Wartegeld für Abgeordnetenmandat
Georges Mischo wird der Form halber zum Ersten Regierungsrat ernannt
Um ihm bis zu den nächsten Wahlen ein Wartegeld in der Abgeordnetenkammer zu sichern, hat Premier Luc Frieden den aus der Regierung ausgeschiedenen Arbeits- und Sportminister Georges Mischo zum Ersten Regierungsrat ernannt. Dieses Amt antreten wird der langjährige Sportlehrer jedoch nicht.

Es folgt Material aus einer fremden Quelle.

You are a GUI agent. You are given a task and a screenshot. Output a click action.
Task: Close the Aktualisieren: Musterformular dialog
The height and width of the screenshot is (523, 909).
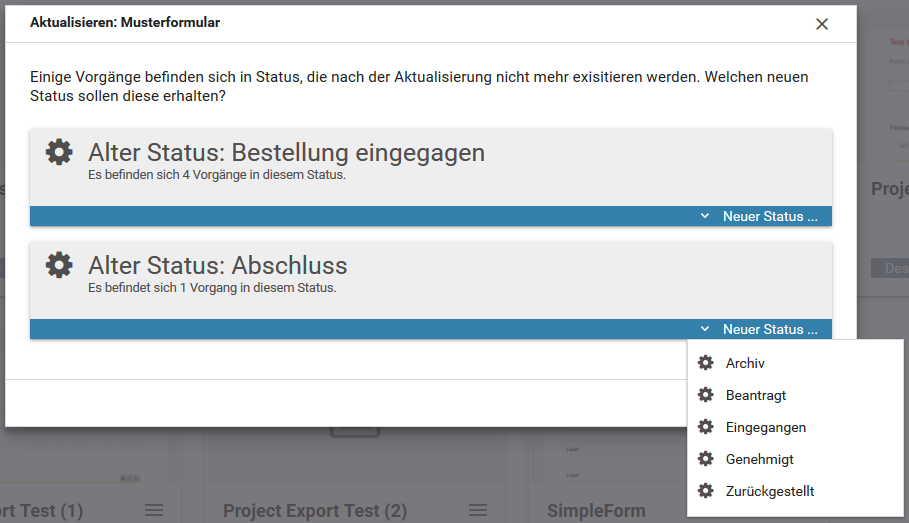tap(822, 24)
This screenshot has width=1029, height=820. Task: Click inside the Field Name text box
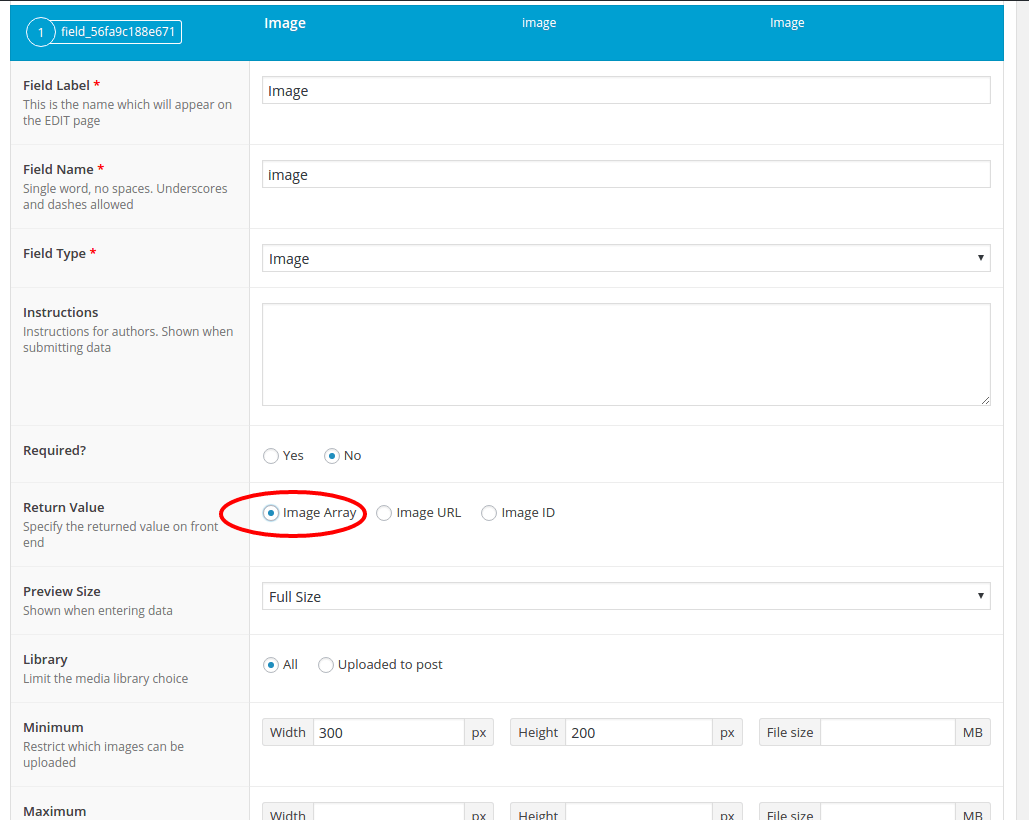pos(625,173)
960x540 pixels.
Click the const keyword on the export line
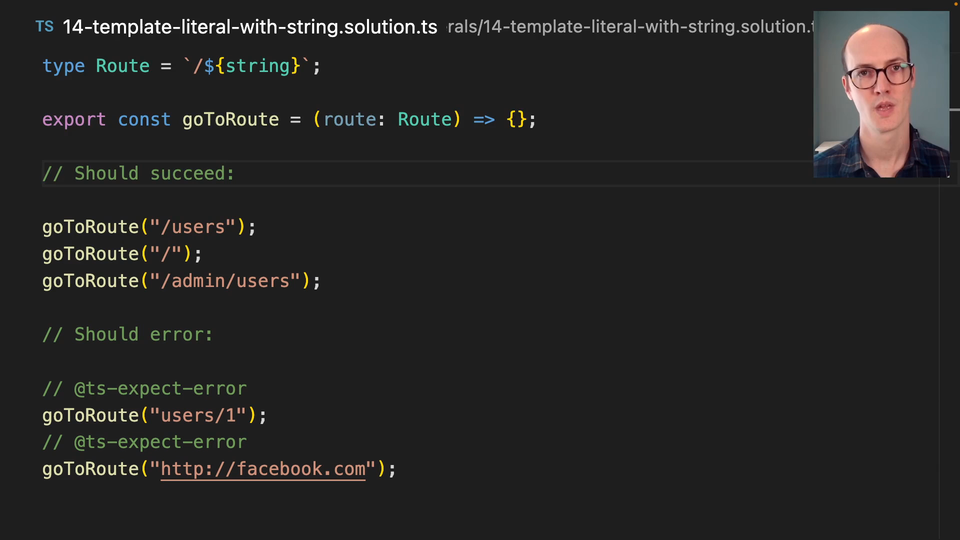(144, 120)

Georges Mischo bei seiner Vereidigung im Parlament am 20. Januar Foto: Editpress
Der frühere CSV-Arbeits- und Sportminister und neue Abgeordnete Georges Mischo wurde nach seinem Rücktritt aus der Regierung und einen Tag vor seiner Vereidigung im Parlament (am 19. Januar) von CSV-Premier Luc Frieden für eine vorläufige Dauer von sieben Jahren zum „Premier conseiller de gouvernement“ ernannt. Der entsprechende „Acte“ wurde am Montag im Memorial veröffentlicht.

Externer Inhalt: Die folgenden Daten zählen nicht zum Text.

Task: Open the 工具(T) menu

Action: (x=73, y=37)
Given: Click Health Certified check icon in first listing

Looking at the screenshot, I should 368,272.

Für einen Minister arbeiten wird Georges Mischo indes nicht, mit seiner Vereidigung im Parlament am 20. Januar wurde er automatisch wieder vom Amt des Ersten Regierungsrats entbunden, weil es mit dem Abgeordnetenmandat gesetzlich unvereinbar ist. Die Ernennung dient lediglich dazu, ihm bis zu den nächsten Wahlen ein Wartegeld („traitement d’attente“) zu sichern, das Abgeordneten, die hauptberuflich im Staatsdienst tätig sind, zusteht. Das Abgeordnetenmandat ist auf 20 Stunden pro Wochen begrenzt, Privatangestellte erhalten als Entschädigung 20 Stunden „Congé politique“, Freiberufler und Rentner eine pauschale Zeitvergütung in Höhe des doppelten Mindestlohns.